Work instructions: Lower down are entries containing pictures. Copy exactly, without those pictures, the lines from the line with "Click the value 19 after offsetNumSkips" through the line with "Task: Open the 帮助(H) help menu".
----- Information given
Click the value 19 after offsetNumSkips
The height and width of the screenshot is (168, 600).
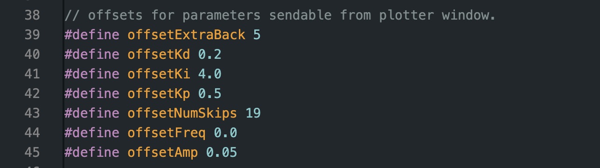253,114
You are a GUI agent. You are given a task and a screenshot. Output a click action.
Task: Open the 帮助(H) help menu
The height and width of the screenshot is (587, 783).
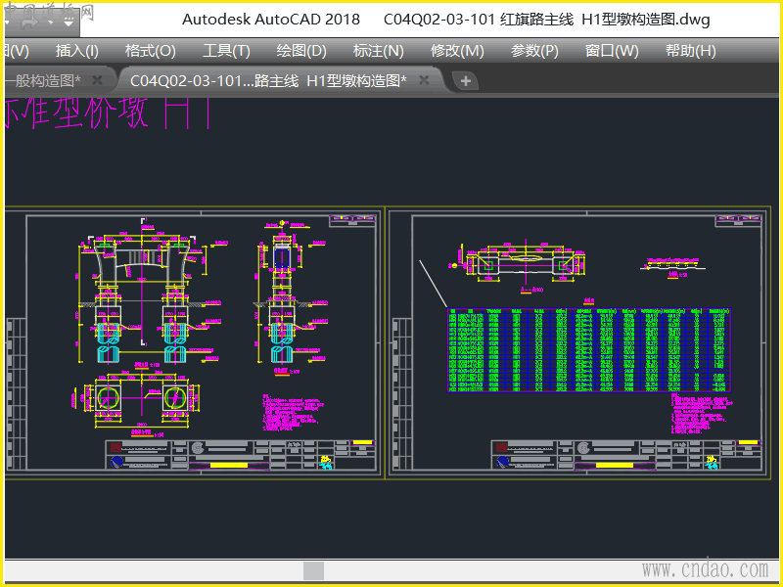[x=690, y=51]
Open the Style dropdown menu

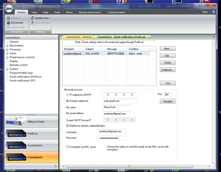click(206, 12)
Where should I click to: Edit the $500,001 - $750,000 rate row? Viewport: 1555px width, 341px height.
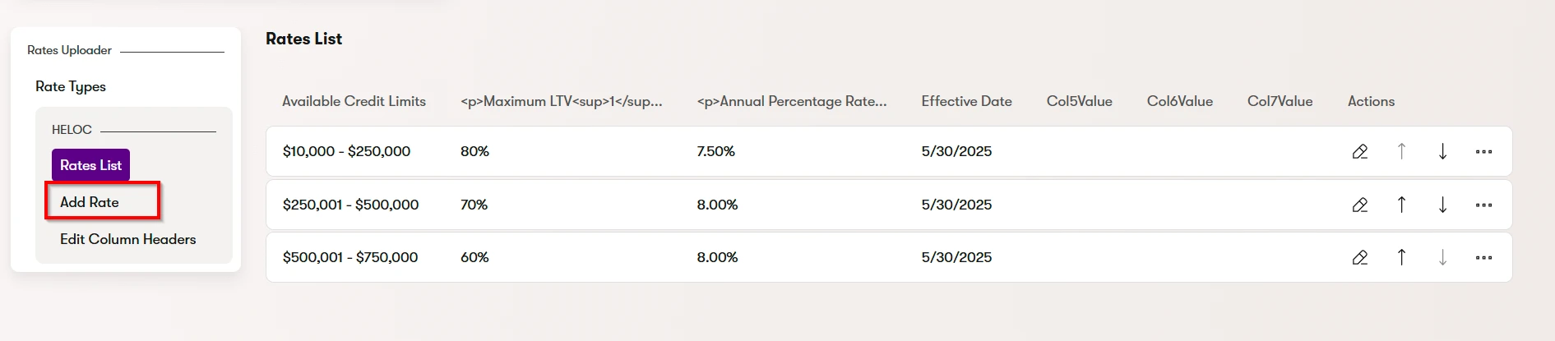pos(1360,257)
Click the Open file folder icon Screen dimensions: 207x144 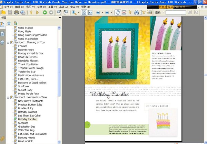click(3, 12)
----------
----- Information given
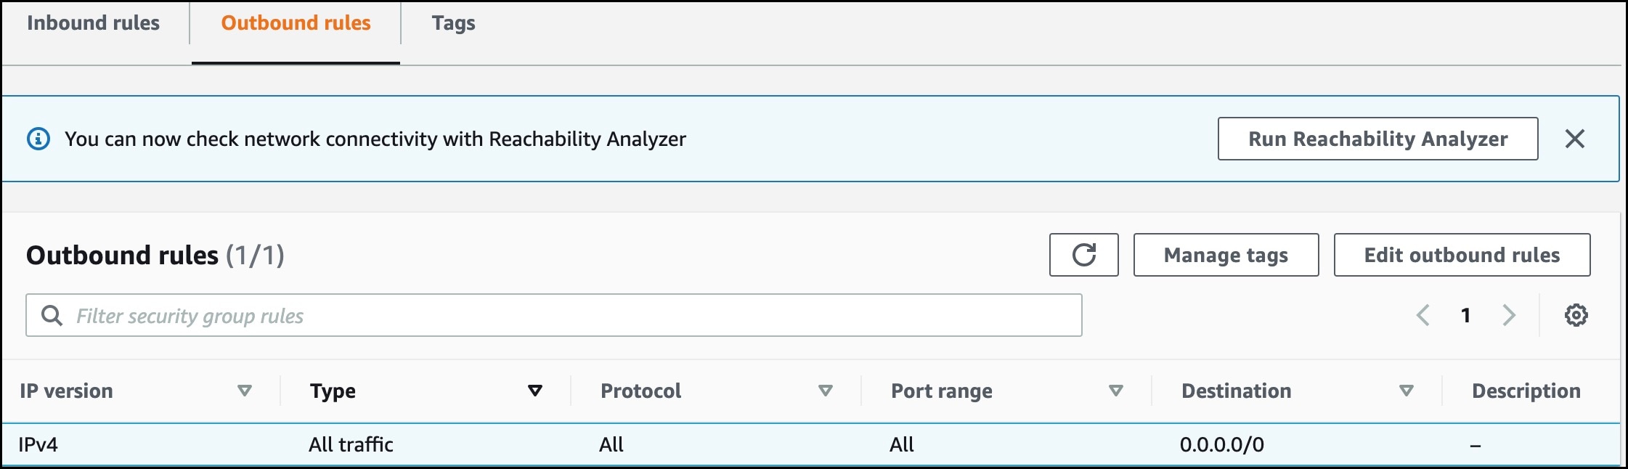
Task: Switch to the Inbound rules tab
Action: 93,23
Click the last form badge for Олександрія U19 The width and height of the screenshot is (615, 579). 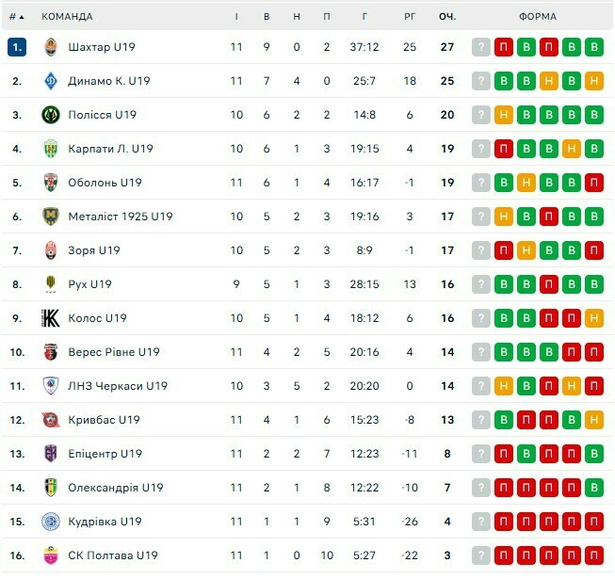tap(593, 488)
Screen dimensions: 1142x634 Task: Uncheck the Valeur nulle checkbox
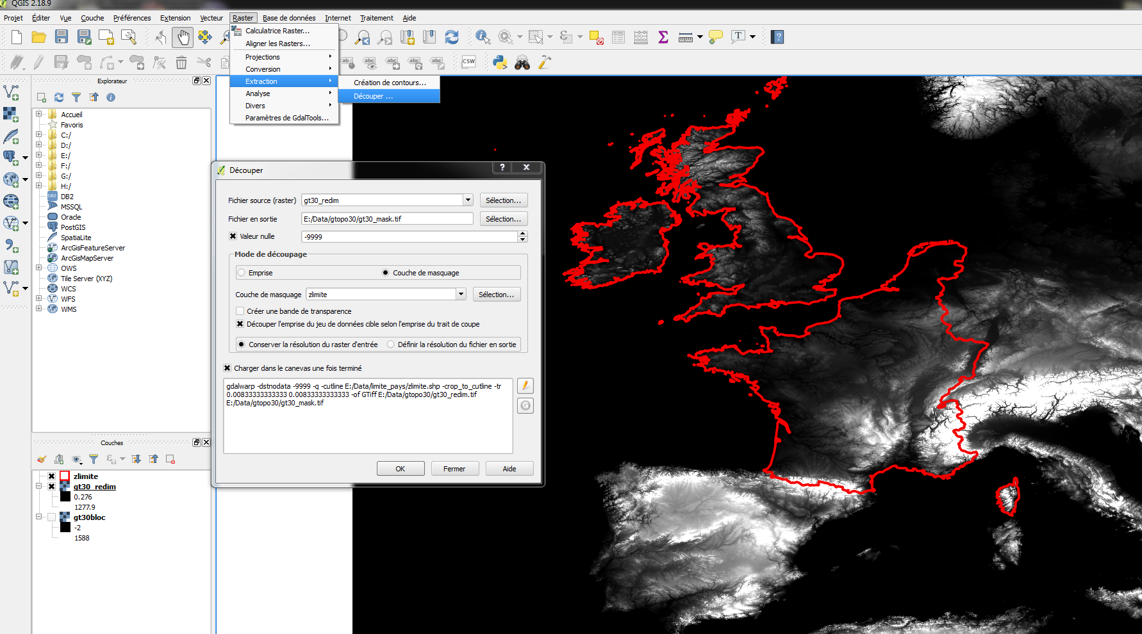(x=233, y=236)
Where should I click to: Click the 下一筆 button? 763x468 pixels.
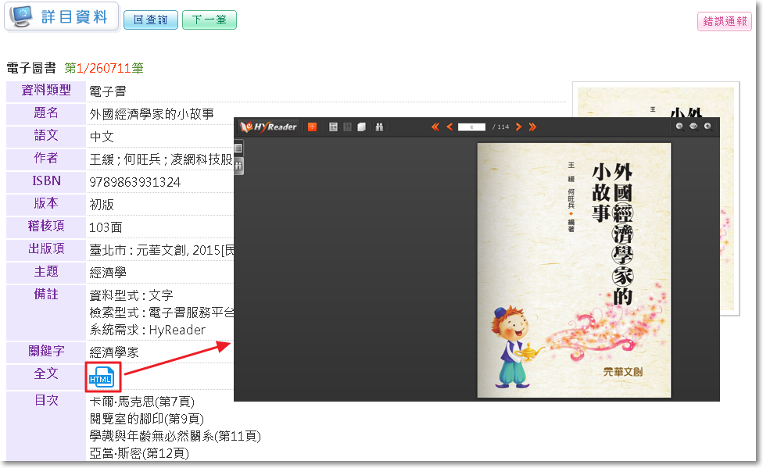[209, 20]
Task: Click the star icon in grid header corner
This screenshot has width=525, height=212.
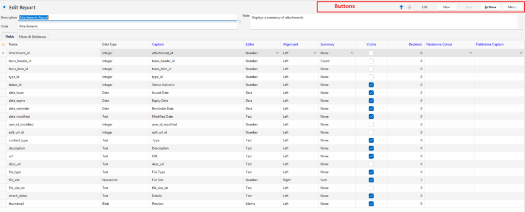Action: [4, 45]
----------
Your solution:
Click the value 19 after offsetNumSkips
The height and width of the screenshot is (168, 600).
253,114
You are a GUI agent. You are given a task and a screenshot. Output a click action.
Task: Open the 帮助(H) help menu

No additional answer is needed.